Die Meistersinger von Nürnberg
Metropolitan Opera House, Tue, March 30, 1937

Die Meistersinger von Nürnberg (214)
Richard Wagner | Richard Wagner
Hans Sachs
Friedrich Schorr

Elisabeth Rethberg

Walther von Stolzing
René Maison

Doris Doe

Karl Laufkötter

Eduard Habich

Chase Baromeo

Julius Huehn

Hans Clemens

Louis D'Angelo

Arnold Gabor

Angelo Badà

Max Altglass

Giordano Paltrinieri

James Wolfe

John Gurney

Night Watchman
George Cehanovsky

Artur Bodanzky

Review 1:

Review of Pitts Sanborn in the World-Telegram

Opera Season Is Closed with 'Die Meistersinger'

No More Performances To Be Given Until Popular Programs of Spring

Metropolitan Opera took farewell of us last evening till the [start] of the spring "popular" season with a special performance of "Die Meistersinger" given under the auspices of the German-American Charities Inc. for the benefit of the German-American relief organizations in Greater New York.

Though Artur Bodanzky led a rough and ready onslaught on the prelude, the performance as a whole suffered from a post-season lassitude. The best achievement of Mr. Bodanzky and his bandsmen was the introduction to Act III.

Mme. Rethberg Sings Eva

Elisabeth Rethberg supplied an Eva that sounded very much like a mature and spiteful shrew up to the morning of the fateful festival, when, in the sunlit workshop of Hans Sachs, she really did some singing, though her part in the quintet was uneven.
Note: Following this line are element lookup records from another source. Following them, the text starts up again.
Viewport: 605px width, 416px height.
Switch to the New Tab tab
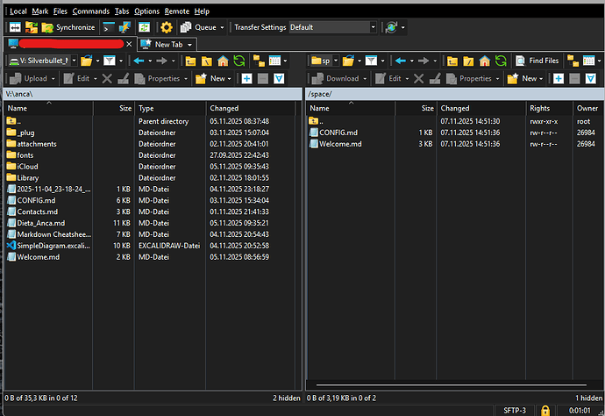click(165, 44)
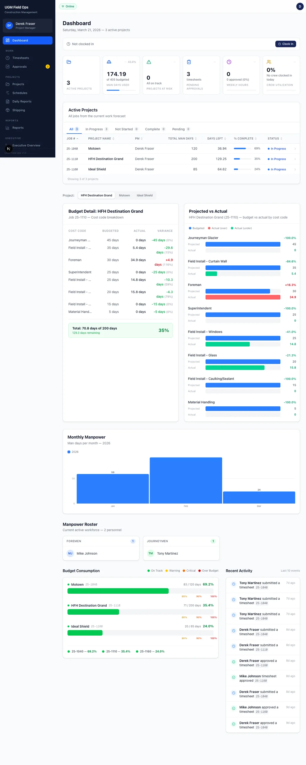Open the HFH Destination Grand project row
Image resolution: width=306 pixels, height=765 pixels.
pos(181,159)
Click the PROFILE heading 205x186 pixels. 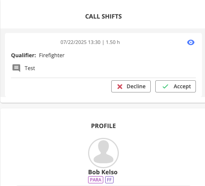click(x=103, y=126)
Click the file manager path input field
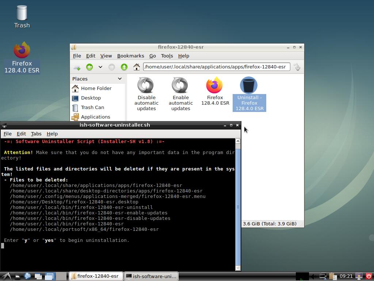The width and height of the screenshot is (374, 281). pos(216,67)
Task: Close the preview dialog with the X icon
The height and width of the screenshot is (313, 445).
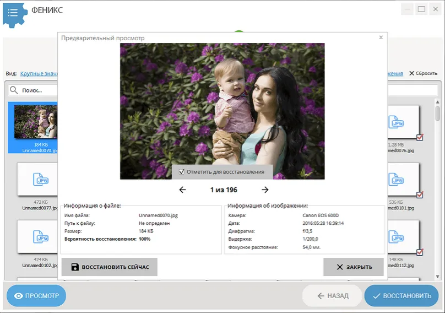Action: [381, 37]
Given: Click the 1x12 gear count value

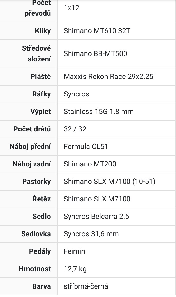Looking at the screenshot, I should pyautogui.click(x=71, y=8).
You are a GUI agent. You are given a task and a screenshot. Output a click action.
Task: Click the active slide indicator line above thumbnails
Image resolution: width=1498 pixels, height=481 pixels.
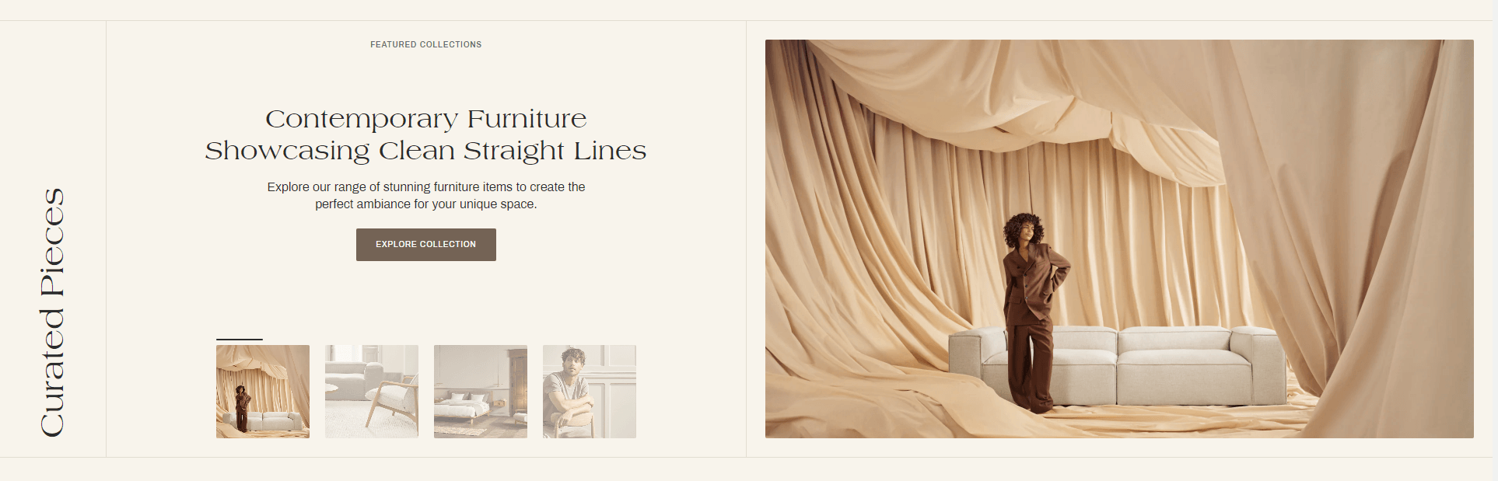[x=240, y=339]
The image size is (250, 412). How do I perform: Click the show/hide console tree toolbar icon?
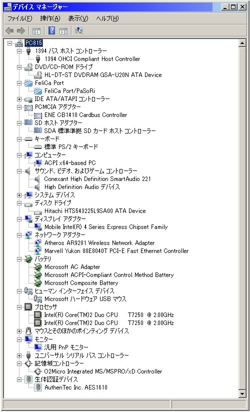click(36, 31)
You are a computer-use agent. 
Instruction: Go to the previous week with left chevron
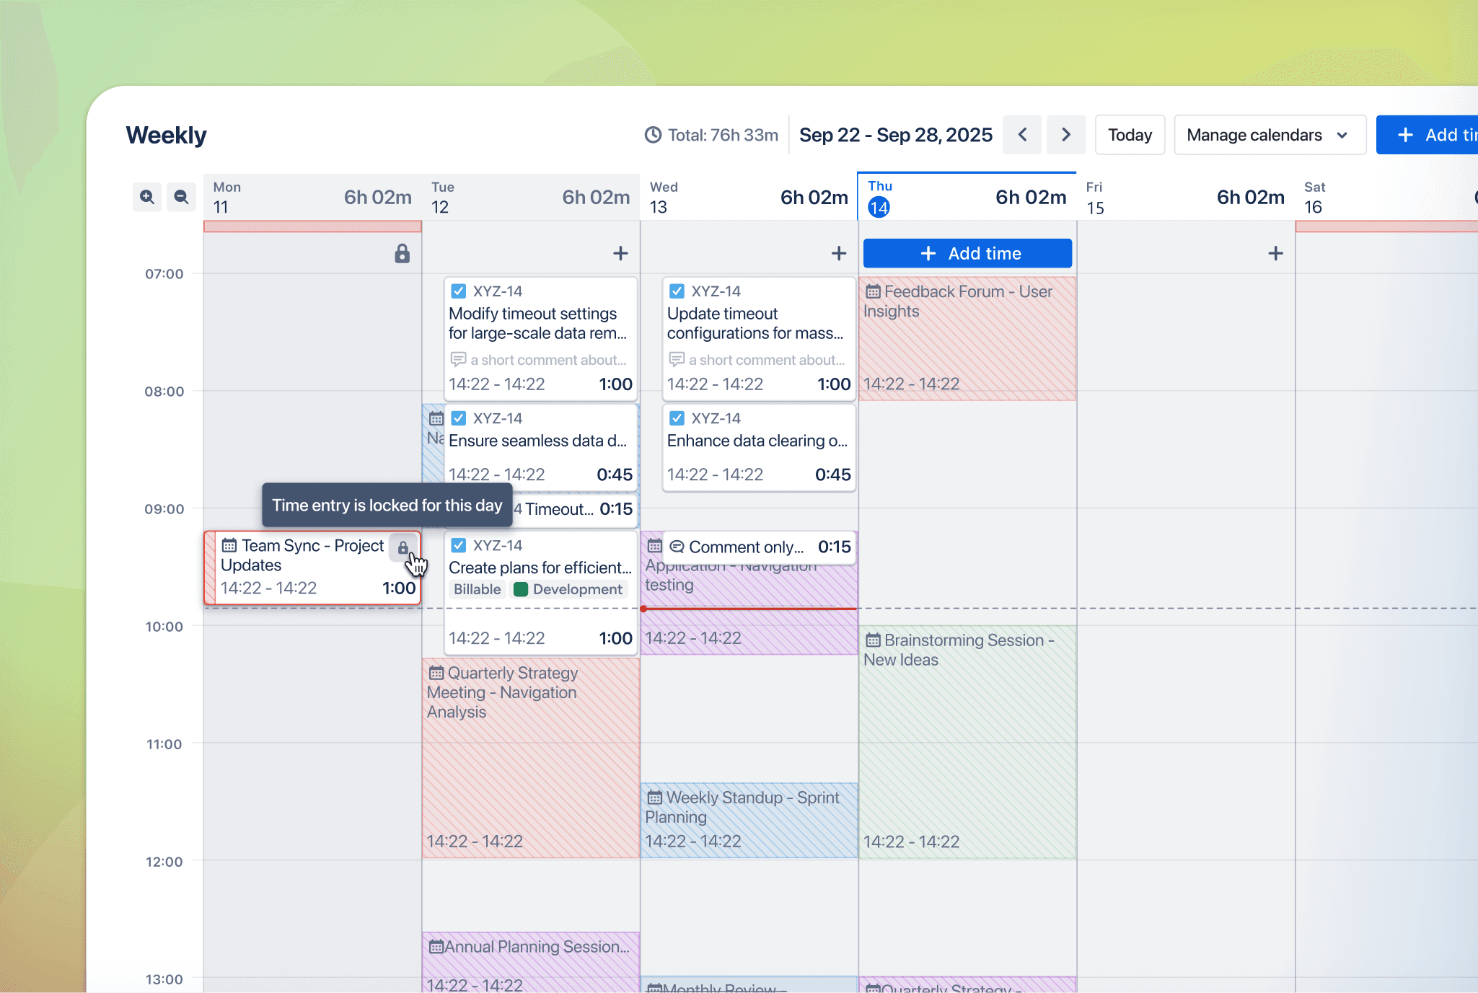(1022, 135)
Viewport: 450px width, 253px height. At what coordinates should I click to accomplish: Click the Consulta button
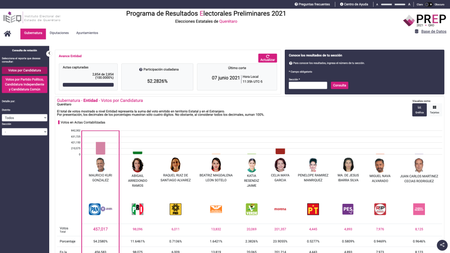tap(339, 85)
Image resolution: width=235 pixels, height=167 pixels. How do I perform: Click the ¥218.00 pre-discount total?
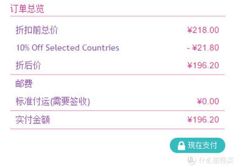click(203, 30)
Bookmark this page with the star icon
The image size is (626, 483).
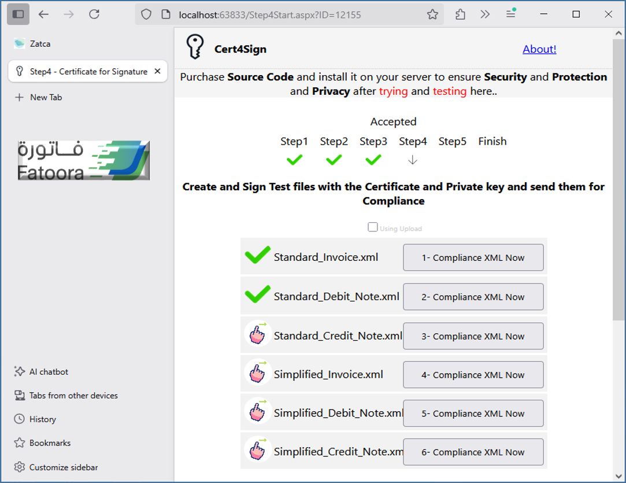pos(432,15)
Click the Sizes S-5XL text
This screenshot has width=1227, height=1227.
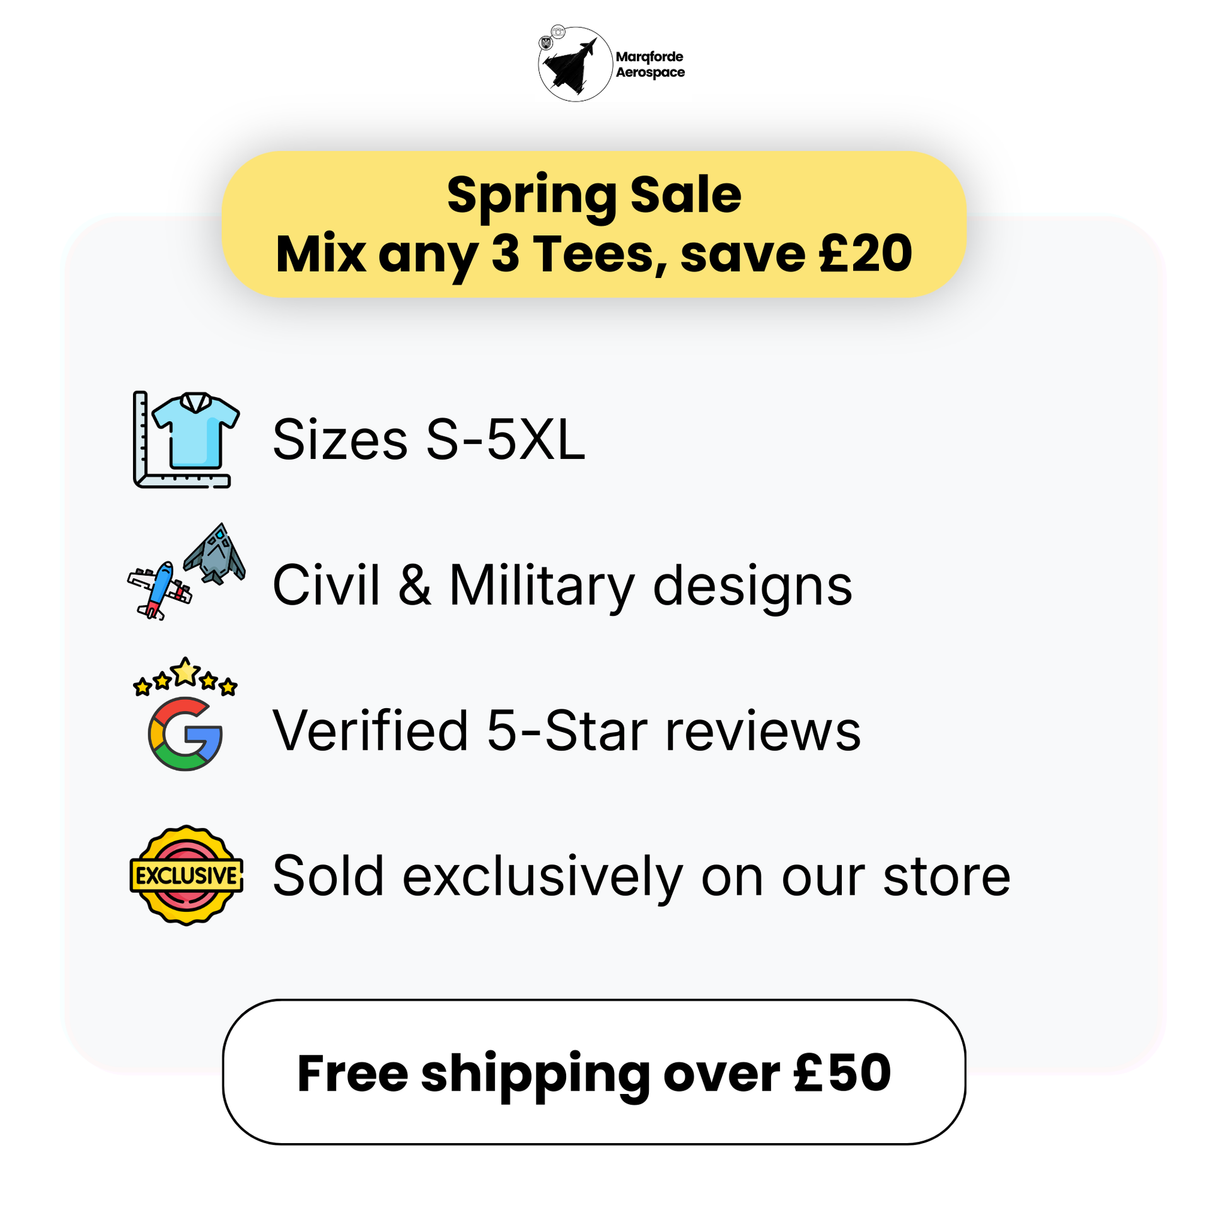tap(429, 439)
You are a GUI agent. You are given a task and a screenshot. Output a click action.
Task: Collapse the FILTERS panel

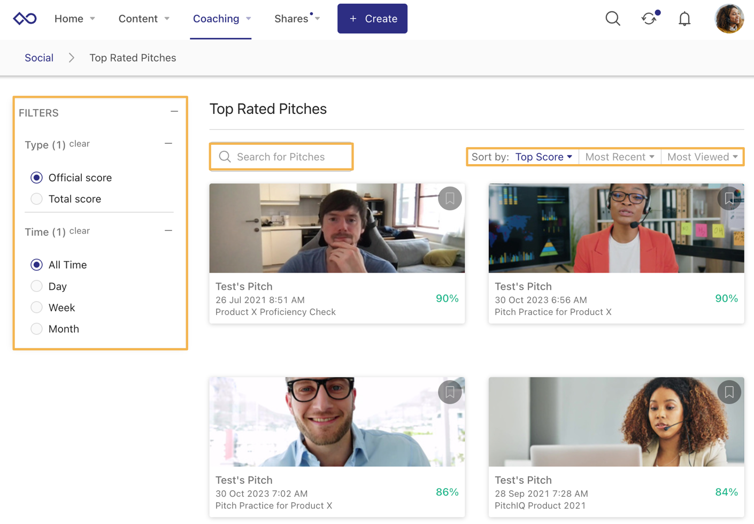(x=174, y=112)
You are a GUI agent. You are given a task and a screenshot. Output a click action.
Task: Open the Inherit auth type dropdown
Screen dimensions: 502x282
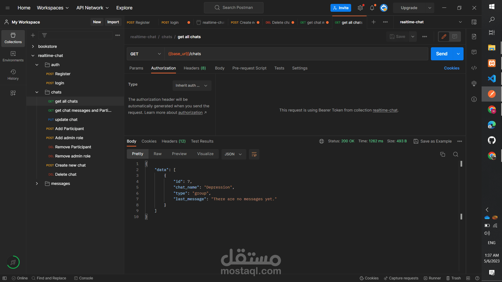(192, 85)
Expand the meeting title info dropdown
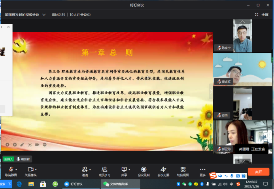 click(44, 15)
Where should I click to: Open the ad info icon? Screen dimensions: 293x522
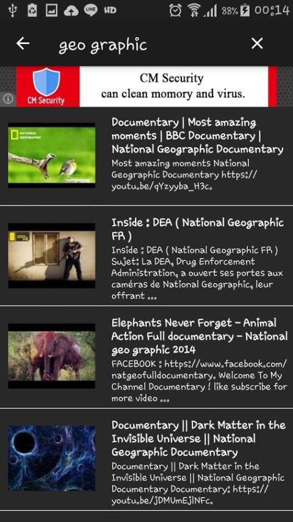[8, 98]
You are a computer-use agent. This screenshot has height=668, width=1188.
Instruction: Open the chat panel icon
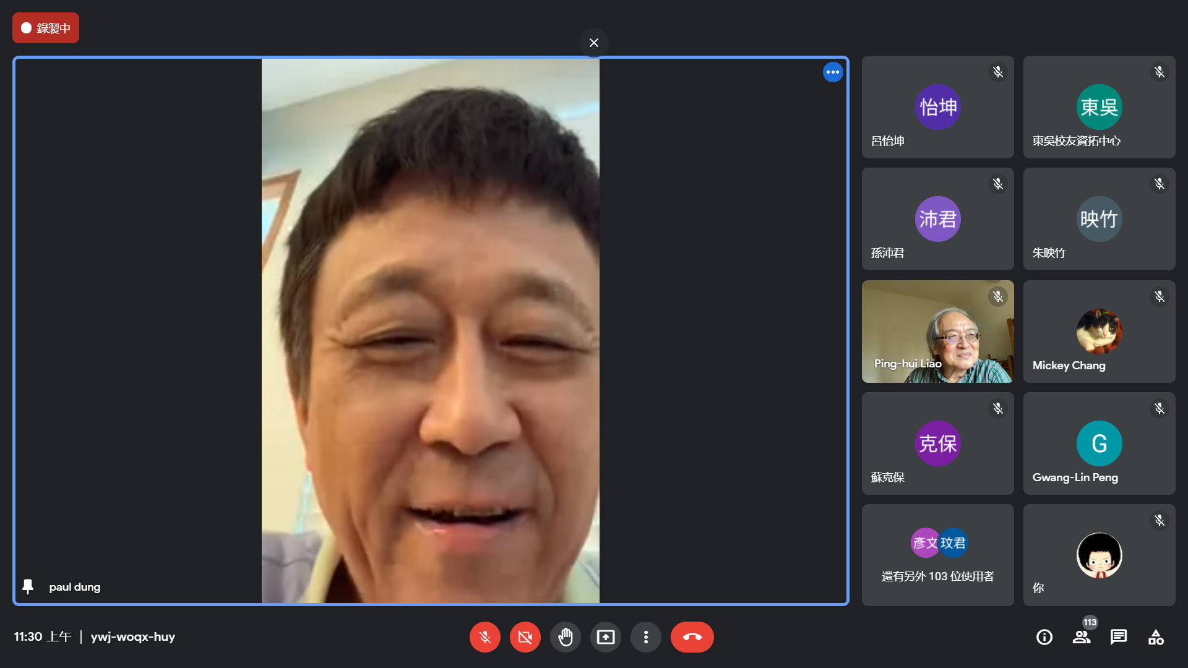pos(1118,637)
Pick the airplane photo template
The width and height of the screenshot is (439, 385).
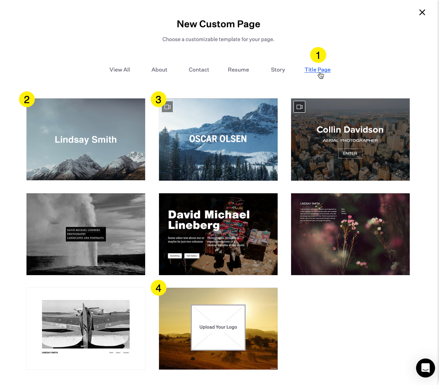click(86, 329)
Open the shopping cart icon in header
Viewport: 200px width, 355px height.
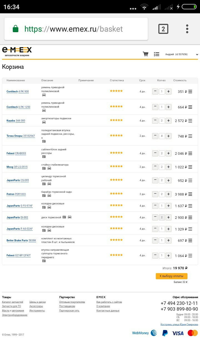tap(145, 54)
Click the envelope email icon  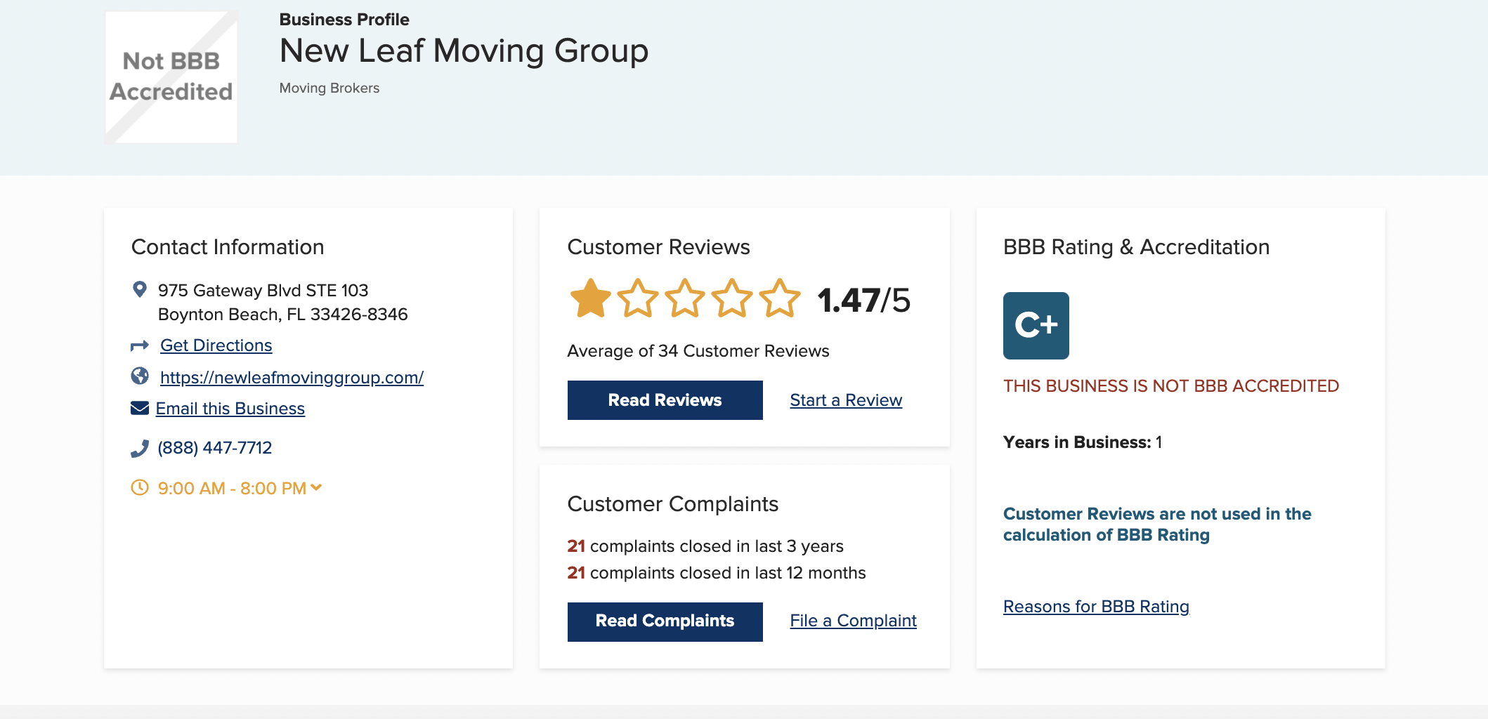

Rene Maison, a stalwart and picturesque Walther, natural in his acting, had any amount of trouble with his voice. Friedrich Schorr as Sachs made up for vocal limitations by the mellowness and authority of his interpretation. Karl Laufkötter supplied a largely commendable David.

The Pogner of Chase Baromeo was a pretty tame and pallid affair. Julius Huehn has still to prove his understanding of the character of Kothner, though he sang earnestly and industriously. Doris Doe essayed the role of Magdelene.

Habich Draws Laughs

Eduard Habich as Beckmesser drew the usual number of laughs. When will some artist have the courage to skip the farce and give us a high-comedy Beckmesser?

The second act of this marvelous opera deserves better of whoever devises the lighting.